*EXTRAIT À LIRE*
■ ■ ■ ■
"C'est un signe d'affolement de LREM" : les oppositions taclent l'entrée en campagne d'Eric Dupond-Moretti

Les proches des candidats en lice pour l'élection régionale dans les Hauts-de-France, Xavier Bertrand, Sébastien Chenu et Karima Delli ont tous réagi à l'arrivée du ministre de la Justice dans la campagne. Marine Le Pen dénonce "l'obsession" du ministre à son égard. 

Vendredi 7 mai, le ministre de la Justice, Eric Dupond-Moretti, a annoncé qu'il conduira la liste LREM dans le Pas-de-Calais pour les élections régionales. L'entrée en campagne de ce ministre, et ancien avocat, à l'importante notoriété n'est évidemment pas passée inaperçue auprès de ses concurrents. Car elle pourrait même remettre en cause l'équilibre fragile esquissé par notre sondage il y a quelques jours : au premier tour, Xavier Bertrand arriverait devant Sébastien Chenu (RN) et Karima Delli (EELV). Laurent Pietraszewski (LREM), qu'Eric Dupond-Moretti est venu soutenir, prendrait la quatrième place, avec un score (10%) qui lui permettrait tout juste de se maintenir au second tour. 

Pour marquer le coup le ministre s'est déplacé ce samedi 8 mai dans le Pas-de-Calais pour grimper le terril de Loos-en-Gohelle, près de Lens. Il a profité de ce déplacement pour attaquer frontalement le RN : "J'aimerais virer le RN de ces terres car il est contraire à la démocratie."
■ ■ ■ ■
*DONNÉES À TRAITER*
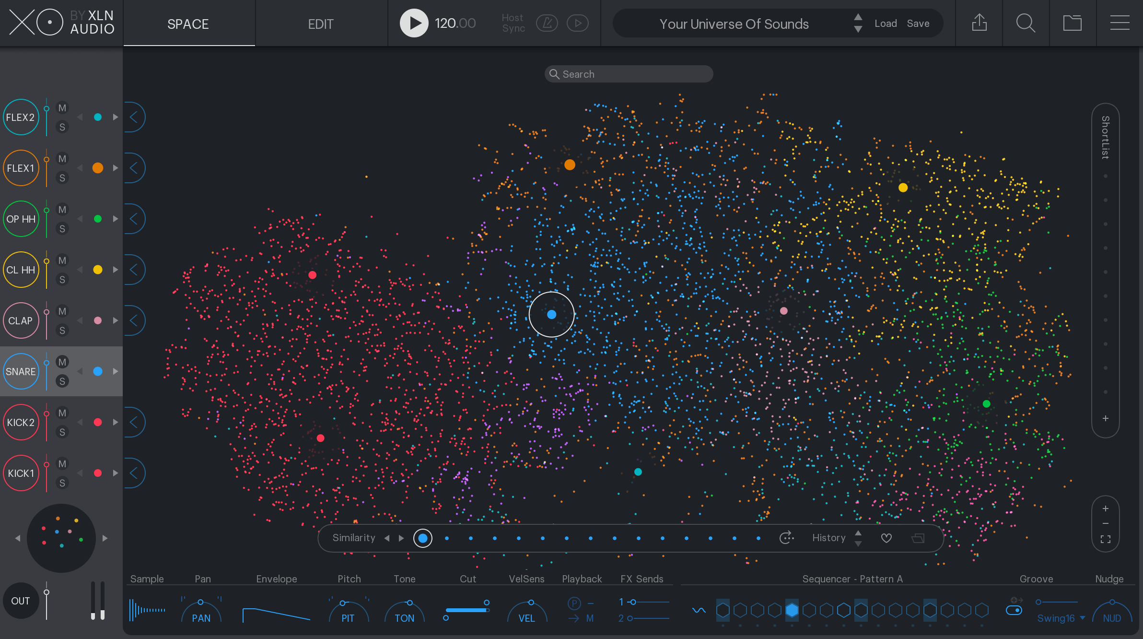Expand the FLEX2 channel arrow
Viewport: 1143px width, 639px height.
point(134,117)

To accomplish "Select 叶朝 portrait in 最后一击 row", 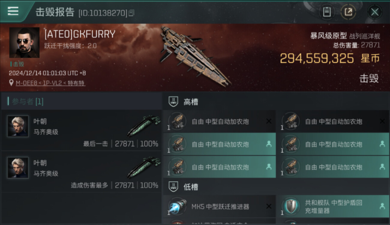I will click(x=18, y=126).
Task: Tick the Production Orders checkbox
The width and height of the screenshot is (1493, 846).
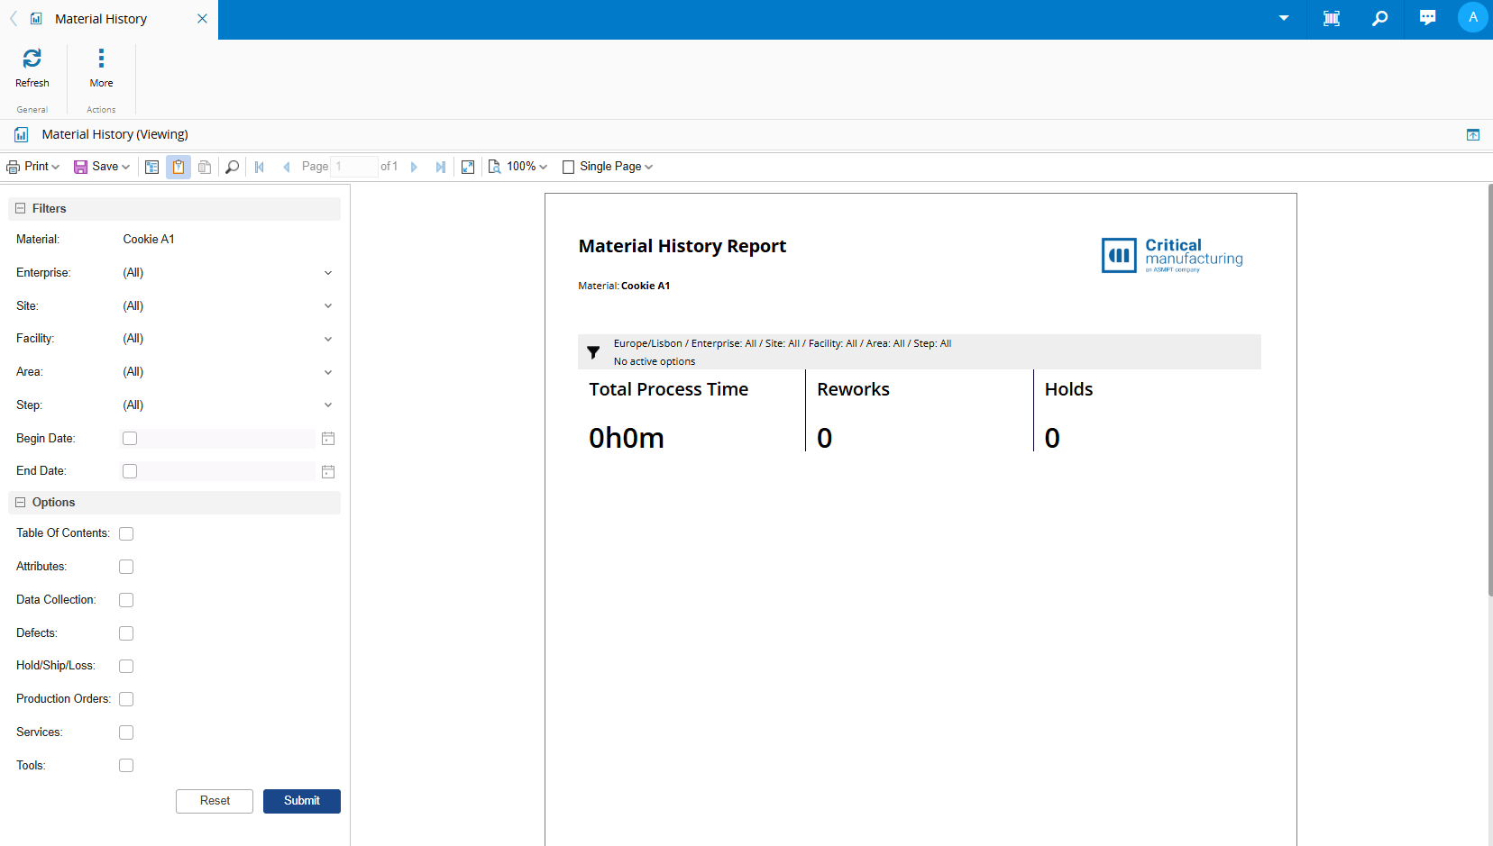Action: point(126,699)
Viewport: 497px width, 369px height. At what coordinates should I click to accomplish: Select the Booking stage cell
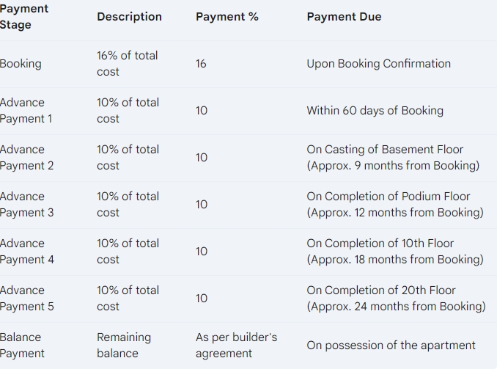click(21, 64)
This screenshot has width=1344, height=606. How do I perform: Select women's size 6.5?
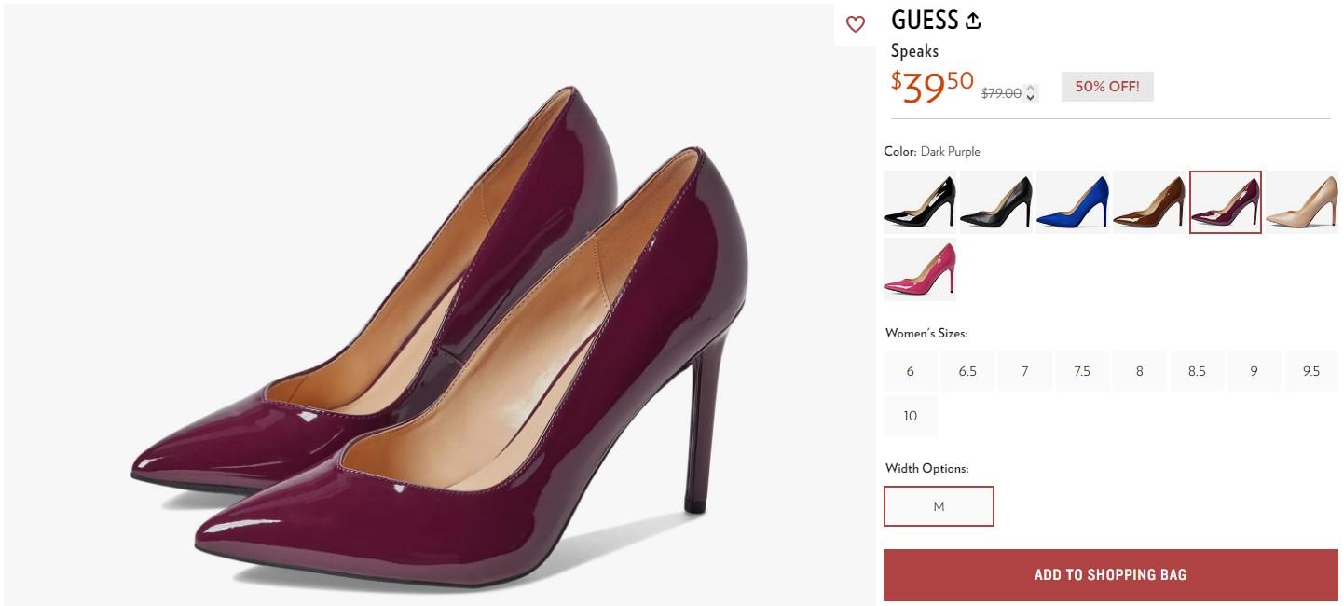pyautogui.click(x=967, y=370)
■ ■ ■ ■
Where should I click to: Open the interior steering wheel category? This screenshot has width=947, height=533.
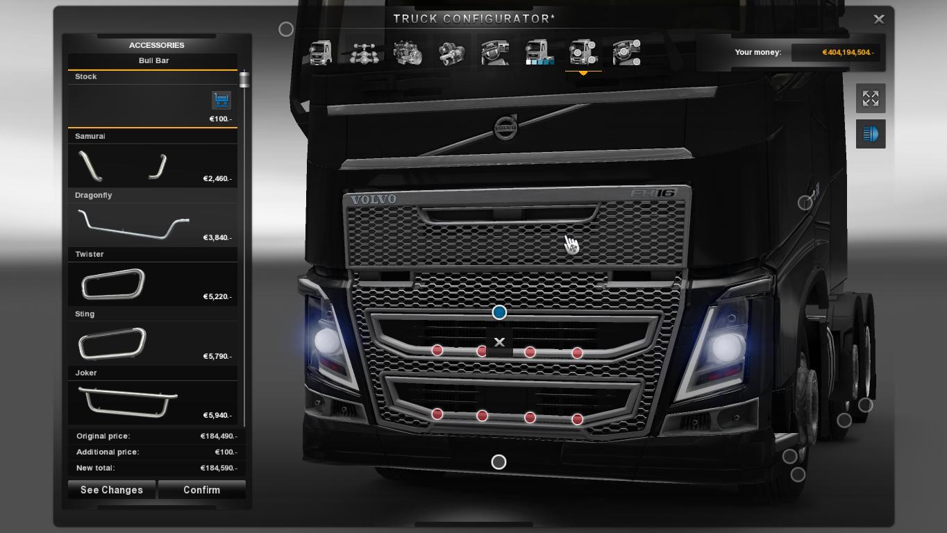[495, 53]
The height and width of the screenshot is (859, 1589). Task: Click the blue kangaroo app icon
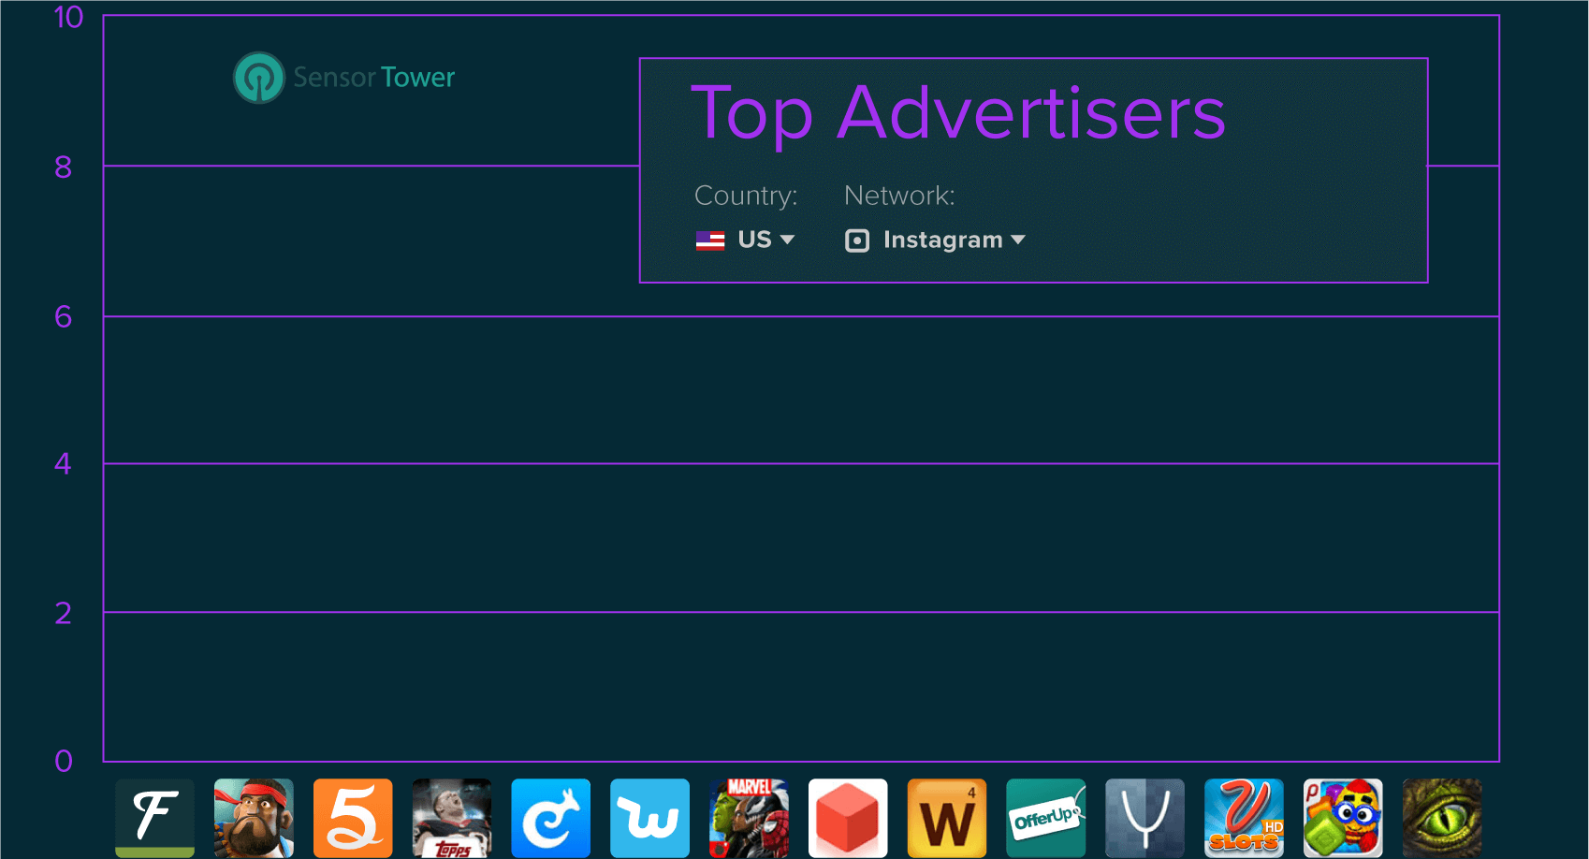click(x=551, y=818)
■ ■ ■ ■
*EXERCICES*
1/ Extrayez mot pour mot de l'article sur l'entrée en campagne d'Eric Dupond-Moretti le passage qui commence par "Les proches des" et se poursuit jusqu'à "à son égard.".
2/ Montrez toutes les lignes des entrées où figure la chaîne "Viewport", en respectant la casse.
Les entrées n'ont aucun lien avec l'article.

*CORRIGÉS*
1/
Les proches des candidats en lice pour l'élection régionale dans les Hauts-de-France, Xavier Bertrand, Sébastien Chenu et Karima Delli ont tous réagi à l'arrivée du ministre de la Justice dans la campagne. Marine Le Pen dénonce "l'obsession" du ministre à son égard.

2/
Viewport: 1143px width, 639px height.
Viewport: 497px width, 369px height. At what coordinates should I click to accomplish: Select the Booking stage cell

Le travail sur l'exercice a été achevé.